We are happy to introduce Susan Mani, analyst, data lover and blogger to the Jigsaw team of writers. Susan has a strong background in analyzing marketing strategies, and has extensive experience working with Fortune 500 companies across industries and translating business requirements or problem areas into analytical language. In this her first post she talks to us about the recent controversy at Facebook and tells us to be cautious of the dangers of posting personal information where it can be easily accessed by others.
Ever since the Facebook story broke, the news of the unregulated experiments conducted have evoked two diametrically opposite reactions, one being outrage at the perceived manipulation and the other being complete indifference.
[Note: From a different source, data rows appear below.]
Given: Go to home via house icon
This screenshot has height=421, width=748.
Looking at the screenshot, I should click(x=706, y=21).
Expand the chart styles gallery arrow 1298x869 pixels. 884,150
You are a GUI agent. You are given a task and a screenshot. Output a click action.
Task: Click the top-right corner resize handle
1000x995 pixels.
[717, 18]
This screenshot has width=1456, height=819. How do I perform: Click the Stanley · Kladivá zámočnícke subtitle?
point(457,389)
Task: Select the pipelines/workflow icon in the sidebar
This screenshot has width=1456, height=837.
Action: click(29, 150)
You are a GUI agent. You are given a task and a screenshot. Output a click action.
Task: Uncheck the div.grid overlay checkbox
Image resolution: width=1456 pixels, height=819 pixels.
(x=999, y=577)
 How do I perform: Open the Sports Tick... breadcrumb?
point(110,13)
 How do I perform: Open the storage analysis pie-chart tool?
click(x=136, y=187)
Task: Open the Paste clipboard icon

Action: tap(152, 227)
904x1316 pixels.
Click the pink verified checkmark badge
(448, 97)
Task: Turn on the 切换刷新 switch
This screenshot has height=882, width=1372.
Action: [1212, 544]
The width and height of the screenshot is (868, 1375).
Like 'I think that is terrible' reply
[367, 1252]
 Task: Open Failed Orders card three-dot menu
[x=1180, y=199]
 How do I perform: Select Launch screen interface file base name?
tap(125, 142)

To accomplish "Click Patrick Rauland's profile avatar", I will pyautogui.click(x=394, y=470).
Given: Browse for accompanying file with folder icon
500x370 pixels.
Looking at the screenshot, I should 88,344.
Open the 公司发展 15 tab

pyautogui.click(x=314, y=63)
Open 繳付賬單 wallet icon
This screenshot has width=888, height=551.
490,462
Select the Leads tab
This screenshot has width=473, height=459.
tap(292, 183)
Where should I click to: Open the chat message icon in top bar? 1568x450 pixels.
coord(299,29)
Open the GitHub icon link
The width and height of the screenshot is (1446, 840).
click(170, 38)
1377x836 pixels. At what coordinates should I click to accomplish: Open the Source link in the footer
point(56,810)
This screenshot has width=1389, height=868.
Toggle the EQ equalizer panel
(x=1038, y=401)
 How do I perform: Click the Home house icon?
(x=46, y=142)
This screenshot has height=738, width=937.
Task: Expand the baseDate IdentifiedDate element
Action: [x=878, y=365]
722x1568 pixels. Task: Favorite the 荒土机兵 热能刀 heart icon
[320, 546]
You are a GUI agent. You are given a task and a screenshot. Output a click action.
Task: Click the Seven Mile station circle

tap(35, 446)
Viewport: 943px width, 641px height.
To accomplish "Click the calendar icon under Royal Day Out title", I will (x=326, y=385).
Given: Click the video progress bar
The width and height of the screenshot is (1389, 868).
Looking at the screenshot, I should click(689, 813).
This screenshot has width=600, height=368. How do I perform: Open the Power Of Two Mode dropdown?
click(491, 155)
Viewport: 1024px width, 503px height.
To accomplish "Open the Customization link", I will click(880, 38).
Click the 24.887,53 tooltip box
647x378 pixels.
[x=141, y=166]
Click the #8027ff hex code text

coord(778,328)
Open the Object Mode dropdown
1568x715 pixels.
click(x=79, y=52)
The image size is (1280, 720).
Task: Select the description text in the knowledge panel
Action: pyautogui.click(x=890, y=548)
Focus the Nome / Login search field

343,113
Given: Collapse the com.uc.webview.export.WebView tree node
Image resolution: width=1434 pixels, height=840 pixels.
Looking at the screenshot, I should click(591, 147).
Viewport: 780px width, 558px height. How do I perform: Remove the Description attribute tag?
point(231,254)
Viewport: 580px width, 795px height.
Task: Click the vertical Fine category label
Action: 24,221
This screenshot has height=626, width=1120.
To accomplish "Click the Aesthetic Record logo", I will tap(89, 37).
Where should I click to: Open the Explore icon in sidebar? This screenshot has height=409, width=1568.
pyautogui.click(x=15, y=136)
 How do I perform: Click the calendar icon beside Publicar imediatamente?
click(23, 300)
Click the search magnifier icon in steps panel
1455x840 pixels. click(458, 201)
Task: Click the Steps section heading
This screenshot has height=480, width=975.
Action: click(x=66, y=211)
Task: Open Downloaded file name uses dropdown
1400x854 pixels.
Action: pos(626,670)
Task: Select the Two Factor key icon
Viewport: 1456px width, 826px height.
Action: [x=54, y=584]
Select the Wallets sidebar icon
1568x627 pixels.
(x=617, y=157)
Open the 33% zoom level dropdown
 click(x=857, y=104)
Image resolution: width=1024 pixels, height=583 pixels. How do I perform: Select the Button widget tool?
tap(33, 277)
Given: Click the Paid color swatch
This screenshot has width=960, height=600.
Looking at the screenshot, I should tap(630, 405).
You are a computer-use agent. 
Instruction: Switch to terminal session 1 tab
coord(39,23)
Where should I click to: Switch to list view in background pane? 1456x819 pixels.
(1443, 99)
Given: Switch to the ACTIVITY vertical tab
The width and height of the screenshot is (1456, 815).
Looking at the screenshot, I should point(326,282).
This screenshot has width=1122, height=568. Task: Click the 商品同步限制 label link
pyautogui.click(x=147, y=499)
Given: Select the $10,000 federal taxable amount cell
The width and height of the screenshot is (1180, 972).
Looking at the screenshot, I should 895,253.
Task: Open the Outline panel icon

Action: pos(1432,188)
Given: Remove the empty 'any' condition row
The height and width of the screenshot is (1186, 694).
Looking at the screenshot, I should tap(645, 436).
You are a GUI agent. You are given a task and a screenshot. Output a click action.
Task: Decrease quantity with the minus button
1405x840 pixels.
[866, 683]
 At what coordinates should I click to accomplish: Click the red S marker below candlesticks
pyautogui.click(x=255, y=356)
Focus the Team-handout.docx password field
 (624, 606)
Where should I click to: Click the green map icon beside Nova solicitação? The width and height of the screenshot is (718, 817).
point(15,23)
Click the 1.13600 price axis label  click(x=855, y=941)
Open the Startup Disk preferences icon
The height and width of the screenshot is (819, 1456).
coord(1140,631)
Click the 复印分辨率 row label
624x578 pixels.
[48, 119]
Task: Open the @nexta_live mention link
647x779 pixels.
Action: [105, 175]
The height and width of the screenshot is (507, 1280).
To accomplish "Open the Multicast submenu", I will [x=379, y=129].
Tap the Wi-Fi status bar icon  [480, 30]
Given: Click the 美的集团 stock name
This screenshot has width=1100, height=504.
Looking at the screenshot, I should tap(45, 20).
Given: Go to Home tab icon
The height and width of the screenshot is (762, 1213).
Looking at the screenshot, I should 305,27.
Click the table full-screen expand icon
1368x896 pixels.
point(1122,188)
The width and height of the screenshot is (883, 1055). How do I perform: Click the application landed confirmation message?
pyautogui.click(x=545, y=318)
In my opinion, you can take the position you think is reasonable but what is key is that you do so in an informed manner.
The whole incident is shrouded in mystery with many specifics still unclear. A former employee of Facebook has spoken out about certain experiments that were designed to manipulate users into coming back. The algorithm allegedly determined the content of news feeds which was person specific, and would have the individual coming back, i.e. fostering addictive behavior of sorts. The exact factors considered and how it was administered remains largely unknown but the revelation has led to heated debates on the ethics of such activities and where lines have to be drawn.
I once saw a post which said that a friend was going to Toys R Us to shop. How can this possibly be used in a meaningful way? Facebook has a team of data scientists who have created a database with extensive information about each of their users. This would include personal data like age, gender, educational data, psychographics i.e. attitudes, interests, likes etc. At times, the posts would have to be converted from unstructured text data into structured data and other times, the data would be in the desired format requiring minimal processing. When the ‘Toys R Us’ post is processed, the variable created could be ‘Bought Toys’ or a similar variable capturing shopping habits. Alternately it could also be linked with data on family size. Nothing is set in stone and it can be modified based on the usage or objective of analysis at hand.
The creation of a rich database consisting of similar parameters for all its users globally would render it a rich data source for all predictive techniques. While not much is known about the exact nature of the controversial analysis, all the new-age companies like Facebook and Google are known to use experiments to gauge user reactions to innovations. At the simplest level it would involve administering the innovation to a limited set of subjects also referred to (in technical parlance) as a test group. The analysis would involve a comparison of their behavior to a different set of subjects (also called a control group) who are similar in all respects to the test group, but have not been exposed to the innovation. Subject to all else remaining constant, the difference in behavior could be considered as a proxy of what would occur if the innovation is rolled out to the wider population. This is a simplistic description of a complex process of what probably took place in the Facebook research team.
Completeness of data has been a huge problem that modelers have faced. Very simply put, it is inability to capture all the factors influencing the subject of analysis. The advent of social media has resulted in a mitigation of this problem driven by the simple fact that the users’ volunteer data and the analysts no longer have to find creative means of covering the information gap. In addition the quality of data is no longer suspect, thanks to the nature of the data generation process. This would greatly enhance the accuracy of the analysis and this underscores why users have to be cognizant of the dangers of posting personal information where it can be accessed by others. While Facebook has been singled out, similar problems exist with other organizations. None of these services are free, and your being active on social media presents a sizeable revenue generation opportunity. Data is described as the new oil and your activity on social media provides a lot of information about you, which can be collated with similar statistics about other users to be used to generate valuable insights to marketers and other interested parties.
While for an analyst like me, this data is like a goldmine, there have to be laws that prevent a gradual decline into anarchy. This problem is not going to disappear unless a comprehensive strategy to tackle it is evolved. The exercise is bound to be complex but regulatory oversight is long overdue.
Susan Mani- All for the love of Data
The opinions expressed here are my own and do not reflect those of my employer.